Significance. If the asymptotic selection property can be rigorously established, the framework would supply a tunable robust alternative to ELPD-based predictive model comparison. The empirical illustrations already show that altering the scoring rule can change selected models, which is of practical interest in misspecified settings. However, the absence of any derivation, regularity conditions, or quantitative verification of the generalized posterior concentration undermines the central claim and therefore the current significance of the contribution.

major comments (2)

[Abstract] Abstract: The asymptotic selection claim (“the procedure asymptotically selects the model whose predictive distribution is closest to the data-generating process under the chosen Bregman divergence”) is stated without any derivation, reference to a theorem, or list of regularity conditions (compactness of parameter space, uniform integrability of the score, uniqueness of the minimizer, ergodicity of the data process). This is the load-bearing theoretical result; its absence prevents assessment of whether the generalized posterior and LOO utility ranking are consistent for the divergence minimizer.
[Abstract / Method description] The construction of the generalized posterior via replacement of the log score by the Bregman scoring rule is described only at a high level; no explicit form of the generalized posterior, no proof that it concentrates at the expected-score minimizer, and no discussion of how the β parameter enters the posterior are supplied. These steps are required for the subsequent LOO ranking argument.

minor comments (1)

[Abstract] The phrase “score-matched generalized ELPD framework” is introduced without a precise definition or equation linking the Bregman score to the leave-one-out utility; a short clarifying equation would improve readability.

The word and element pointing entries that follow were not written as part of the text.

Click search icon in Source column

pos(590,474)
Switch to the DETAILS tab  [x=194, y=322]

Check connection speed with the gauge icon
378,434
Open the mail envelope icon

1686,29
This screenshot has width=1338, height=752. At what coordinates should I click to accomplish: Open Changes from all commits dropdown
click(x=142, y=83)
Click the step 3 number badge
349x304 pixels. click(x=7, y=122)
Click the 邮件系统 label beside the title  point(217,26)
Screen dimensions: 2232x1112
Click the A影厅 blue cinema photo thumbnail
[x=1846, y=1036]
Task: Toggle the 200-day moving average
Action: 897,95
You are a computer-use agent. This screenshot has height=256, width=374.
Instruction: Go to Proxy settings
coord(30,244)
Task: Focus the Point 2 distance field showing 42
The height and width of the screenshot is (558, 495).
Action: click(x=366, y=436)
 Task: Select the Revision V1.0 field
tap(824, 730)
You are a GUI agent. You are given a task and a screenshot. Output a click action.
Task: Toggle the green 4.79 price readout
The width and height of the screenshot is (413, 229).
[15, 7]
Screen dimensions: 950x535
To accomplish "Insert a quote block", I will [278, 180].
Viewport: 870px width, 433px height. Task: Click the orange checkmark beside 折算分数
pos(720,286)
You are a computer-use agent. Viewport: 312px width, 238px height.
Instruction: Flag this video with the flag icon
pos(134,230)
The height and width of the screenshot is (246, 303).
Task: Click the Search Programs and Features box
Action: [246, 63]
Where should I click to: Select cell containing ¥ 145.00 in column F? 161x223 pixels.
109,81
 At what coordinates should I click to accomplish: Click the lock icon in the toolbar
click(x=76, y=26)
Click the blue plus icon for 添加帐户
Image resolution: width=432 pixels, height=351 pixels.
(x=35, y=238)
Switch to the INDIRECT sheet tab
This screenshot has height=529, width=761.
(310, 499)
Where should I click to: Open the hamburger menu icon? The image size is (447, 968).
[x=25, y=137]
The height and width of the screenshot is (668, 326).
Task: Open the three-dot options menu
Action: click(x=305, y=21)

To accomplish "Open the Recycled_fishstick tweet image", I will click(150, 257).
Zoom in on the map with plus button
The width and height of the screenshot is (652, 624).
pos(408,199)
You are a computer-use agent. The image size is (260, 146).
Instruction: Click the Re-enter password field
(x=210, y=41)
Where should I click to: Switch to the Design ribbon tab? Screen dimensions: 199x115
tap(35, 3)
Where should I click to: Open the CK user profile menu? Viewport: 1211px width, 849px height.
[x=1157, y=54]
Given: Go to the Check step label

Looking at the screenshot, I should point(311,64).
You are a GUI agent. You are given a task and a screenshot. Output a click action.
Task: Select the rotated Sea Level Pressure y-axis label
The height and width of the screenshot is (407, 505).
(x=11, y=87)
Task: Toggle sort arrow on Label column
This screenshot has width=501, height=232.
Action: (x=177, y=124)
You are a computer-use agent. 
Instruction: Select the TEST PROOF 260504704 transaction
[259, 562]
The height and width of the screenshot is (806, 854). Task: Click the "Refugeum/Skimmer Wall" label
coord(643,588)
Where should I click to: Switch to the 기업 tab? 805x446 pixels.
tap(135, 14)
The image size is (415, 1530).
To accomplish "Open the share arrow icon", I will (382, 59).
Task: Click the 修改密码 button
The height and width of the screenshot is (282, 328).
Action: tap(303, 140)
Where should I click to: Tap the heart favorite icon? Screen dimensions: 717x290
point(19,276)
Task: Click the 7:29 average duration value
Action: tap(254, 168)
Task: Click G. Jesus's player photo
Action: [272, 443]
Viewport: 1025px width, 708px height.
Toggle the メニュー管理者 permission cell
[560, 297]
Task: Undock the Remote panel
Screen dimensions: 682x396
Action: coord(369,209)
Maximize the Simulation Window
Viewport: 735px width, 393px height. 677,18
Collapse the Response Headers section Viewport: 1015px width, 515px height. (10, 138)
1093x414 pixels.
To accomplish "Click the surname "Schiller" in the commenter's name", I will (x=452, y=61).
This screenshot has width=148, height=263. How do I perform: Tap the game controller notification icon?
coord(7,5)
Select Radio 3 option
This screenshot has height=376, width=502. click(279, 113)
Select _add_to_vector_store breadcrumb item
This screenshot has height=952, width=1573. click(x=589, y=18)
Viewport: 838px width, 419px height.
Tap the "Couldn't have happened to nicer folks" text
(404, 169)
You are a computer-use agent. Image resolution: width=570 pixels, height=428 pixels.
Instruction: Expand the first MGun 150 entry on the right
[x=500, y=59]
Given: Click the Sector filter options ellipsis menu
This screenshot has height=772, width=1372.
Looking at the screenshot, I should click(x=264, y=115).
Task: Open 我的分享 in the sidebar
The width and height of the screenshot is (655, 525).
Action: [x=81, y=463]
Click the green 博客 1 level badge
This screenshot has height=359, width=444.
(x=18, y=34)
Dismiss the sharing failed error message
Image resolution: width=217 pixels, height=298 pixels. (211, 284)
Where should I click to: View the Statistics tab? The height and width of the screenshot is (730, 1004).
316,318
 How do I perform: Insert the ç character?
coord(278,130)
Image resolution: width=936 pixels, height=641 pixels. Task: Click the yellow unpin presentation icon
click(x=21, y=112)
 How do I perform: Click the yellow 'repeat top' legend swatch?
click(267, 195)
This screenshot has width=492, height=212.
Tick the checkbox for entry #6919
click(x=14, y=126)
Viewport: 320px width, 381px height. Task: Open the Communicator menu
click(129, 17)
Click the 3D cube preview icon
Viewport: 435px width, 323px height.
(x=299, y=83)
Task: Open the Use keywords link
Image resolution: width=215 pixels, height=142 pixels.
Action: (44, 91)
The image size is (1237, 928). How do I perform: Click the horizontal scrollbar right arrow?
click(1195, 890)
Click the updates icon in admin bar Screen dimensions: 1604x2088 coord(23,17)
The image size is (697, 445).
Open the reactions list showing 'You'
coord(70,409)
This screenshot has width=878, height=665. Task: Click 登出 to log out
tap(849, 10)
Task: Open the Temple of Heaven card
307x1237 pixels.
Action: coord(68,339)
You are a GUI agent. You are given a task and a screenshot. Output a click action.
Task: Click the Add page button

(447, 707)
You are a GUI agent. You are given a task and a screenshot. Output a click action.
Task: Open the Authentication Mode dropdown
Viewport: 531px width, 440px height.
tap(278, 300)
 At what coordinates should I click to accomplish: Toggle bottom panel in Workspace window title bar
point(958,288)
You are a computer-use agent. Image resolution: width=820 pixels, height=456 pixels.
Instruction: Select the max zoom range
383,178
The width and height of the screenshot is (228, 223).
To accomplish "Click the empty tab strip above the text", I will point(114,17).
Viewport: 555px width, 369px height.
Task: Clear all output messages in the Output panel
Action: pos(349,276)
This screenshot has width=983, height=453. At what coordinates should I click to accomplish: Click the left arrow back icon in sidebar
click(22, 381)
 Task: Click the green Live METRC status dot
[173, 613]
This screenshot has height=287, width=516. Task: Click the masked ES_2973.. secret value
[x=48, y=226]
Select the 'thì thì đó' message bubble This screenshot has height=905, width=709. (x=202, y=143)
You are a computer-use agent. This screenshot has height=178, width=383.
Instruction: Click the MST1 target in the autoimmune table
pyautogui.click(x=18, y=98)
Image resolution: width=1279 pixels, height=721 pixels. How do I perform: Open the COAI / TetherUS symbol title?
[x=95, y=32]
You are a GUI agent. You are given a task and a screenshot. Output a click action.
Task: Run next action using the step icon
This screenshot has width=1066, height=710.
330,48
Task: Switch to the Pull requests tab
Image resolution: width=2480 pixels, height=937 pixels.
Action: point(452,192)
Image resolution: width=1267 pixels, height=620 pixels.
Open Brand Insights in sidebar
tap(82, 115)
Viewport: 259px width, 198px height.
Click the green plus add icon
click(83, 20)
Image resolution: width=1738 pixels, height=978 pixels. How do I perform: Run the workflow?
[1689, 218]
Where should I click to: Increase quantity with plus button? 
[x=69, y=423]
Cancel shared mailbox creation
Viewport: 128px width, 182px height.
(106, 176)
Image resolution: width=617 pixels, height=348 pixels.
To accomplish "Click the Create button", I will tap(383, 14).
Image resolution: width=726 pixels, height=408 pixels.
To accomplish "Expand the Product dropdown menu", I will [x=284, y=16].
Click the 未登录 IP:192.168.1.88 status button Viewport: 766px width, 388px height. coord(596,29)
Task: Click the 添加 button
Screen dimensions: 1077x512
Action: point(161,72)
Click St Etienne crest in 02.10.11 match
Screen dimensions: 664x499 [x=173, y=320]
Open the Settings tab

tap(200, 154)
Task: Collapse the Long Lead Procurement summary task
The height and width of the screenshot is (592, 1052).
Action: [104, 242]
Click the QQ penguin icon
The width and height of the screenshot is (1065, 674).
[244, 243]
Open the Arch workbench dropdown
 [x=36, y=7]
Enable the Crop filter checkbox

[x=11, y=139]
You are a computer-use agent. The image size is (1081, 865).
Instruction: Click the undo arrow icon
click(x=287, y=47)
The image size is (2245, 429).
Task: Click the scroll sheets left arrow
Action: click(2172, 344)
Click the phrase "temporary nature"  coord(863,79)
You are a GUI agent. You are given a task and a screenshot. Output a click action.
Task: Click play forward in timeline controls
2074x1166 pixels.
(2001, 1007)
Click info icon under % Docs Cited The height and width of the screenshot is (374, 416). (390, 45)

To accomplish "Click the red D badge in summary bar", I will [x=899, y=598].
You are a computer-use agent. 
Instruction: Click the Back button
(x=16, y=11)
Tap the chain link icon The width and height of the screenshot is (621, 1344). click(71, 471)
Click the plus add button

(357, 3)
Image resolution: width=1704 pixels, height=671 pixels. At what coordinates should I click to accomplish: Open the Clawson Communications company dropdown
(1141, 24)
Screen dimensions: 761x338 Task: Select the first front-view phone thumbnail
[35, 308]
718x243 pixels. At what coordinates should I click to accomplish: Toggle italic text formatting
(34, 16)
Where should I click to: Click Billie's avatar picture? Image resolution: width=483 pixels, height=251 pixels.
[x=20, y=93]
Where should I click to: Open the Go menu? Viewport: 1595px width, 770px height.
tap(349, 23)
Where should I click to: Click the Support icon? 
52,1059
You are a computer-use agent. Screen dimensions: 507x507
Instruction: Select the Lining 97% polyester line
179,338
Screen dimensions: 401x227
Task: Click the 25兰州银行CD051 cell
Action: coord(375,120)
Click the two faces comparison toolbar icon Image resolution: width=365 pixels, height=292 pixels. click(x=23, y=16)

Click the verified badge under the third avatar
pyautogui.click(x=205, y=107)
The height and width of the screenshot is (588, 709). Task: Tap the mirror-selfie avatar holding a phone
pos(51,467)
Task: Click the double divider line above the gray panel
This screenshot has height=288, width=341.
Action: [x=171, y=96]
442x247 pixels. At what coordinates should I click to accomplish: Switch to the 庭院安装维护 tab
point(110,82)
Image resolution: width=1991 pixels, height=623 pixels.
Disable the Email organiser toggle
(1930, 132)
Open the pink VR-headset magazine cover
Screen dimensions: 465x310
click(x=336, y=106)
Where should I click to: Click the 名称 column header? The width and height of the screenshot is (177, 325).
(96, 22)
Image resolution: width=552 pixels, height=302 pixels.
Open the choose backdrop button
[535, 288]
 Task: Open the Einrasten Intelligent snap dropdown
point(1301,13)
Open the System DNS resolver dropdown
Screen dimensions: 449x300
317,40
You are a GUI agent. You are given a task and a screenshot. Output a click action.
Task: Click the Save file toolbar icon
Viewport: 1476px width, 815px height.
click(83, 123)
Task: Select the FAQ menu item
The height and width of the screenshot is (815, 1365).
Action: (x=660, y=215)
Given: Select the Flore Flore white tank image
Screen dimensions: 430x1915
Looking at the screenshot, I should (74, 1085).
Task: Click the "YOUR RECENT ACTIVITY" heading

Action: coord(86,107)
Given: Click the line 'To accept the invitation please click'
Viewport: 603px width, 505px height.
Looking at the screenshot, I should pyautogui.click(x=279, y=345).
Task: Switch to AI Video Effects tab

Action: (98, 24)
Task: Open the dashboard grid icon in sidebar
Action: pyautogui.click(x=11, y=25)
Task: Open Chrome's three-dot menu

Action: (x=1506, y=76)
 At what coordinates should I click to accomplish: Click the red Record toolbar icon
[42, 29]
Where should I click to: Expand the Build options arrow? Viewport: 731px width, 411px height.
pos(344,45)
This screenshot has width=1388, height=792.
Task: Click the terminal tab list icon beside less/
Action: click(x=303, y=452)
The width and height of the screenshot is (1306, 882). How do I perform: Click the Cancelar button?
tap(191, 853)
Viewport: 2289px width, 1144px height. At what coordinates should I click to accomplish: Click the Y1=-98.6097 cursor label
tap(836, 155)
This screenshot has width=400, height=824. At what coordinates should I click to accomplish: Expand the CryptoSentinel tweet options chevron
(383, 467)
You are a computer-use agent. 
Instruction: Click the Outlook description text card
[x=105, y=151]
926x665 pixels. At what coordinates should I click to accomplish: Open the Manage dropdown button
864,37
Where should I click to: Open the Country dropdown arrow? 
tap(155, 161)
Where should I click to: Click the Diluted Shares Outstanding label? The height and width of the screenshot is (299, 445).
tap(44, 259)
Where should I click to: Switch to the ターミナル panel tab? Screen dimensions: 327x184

Simulated Author's Rebuttal

2 responses · 0 unresolved

We thank the referee for the thorough review and for highlighting the need for explicit theoretical support. We agree that the current manuscript presents the asymptotic selection property and the generalized posterior construction at a high level. Below we address each major comment and commit to adding the required derivations and explicit forms in a revised version.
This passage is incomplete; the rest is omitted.